Up to you - everything has certain tradeoffs. These cotton gauze filters are no exception - they definitely require a certain amount of experience to get the most from them. With these filters - the only thing that is preventing dirt and debris from getting into the engine is the tack oil that is applied to the pleats. If you apply the oil incorrectly, it could have catastrophic effects. Where you drive the car can also have a huge impact on filtering performance as well.
That said - myself, I've never had any issue with my K&N aftermarket filter on the Corolla or any of the other cars that I've installed them on. I've even pulled UOAs with both a K&N and OEM filter installed and saw no appreciable difference in wear metals, silicates, etc. Fuel economy for me, has gone up a hair with the K&N. No change in HP that can be "felt" - just a slight audible change in the intake noise.
The key is making sure the filter sits in the airbox correctly (assuming this is a panel filter) and that it is oiled correctly.

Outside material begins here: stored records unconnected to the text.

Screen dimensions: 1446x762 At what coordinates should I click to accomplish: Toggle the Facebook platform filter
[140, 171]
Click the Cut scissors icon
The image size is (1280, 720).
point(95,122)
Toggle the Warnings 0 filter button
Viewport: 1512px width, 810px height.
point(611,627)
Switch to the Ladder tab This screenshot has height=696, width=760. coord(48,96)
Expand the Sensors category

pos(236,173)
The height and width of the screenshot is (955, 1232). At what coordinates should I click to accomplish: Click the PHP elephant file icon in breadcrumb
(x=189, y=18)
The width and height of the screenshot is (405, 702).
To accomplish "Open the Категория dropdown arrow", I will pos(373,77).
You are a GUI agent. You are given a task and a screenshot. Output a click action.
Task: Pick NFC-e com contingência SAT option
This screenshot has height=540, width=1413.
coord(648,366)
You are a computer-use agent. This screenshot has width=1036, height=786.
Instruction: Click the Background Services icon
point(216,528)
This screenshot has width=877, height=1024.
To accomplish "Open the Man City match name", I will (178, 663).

Too much oil - and it will increase the likelyhood of intake fouling (TB, MAF, IAT, etc.). Also can affect dirt capture - as too much oil is just a bad as too little, in overall dirt holding potential. Too little oil, or oil that has evaporated off - will greatly reduce dirt holding/capturing potential.
Washing the filter is pretty straightforward - drying will take some time. Oiling it - that is more of something you learn over time. With mine - I make sure the filter is perfectly dry before I oil them. Use the aerosol spray oil, way easier to apply, hit each pleat evenly, making sure to saturate the filter material evenly (go by the color) - after that is done - I stick it in a plastic bag and on top of some paper towels to allow any excess oil to wick away, give time for the oil to set into the cotton material. After that is done - I pop the filter in - never had an issue with that technique. In the mean time - I'll run the OEM filter. Since I run it only a couple days - that filter still looks brand new. Just check the gasket from time to time. Other owners run two K&N filters - swapping them out when needed. Once you oil the filter, you can toss it into a large zip lock bag, and it will keep for a surprising long time.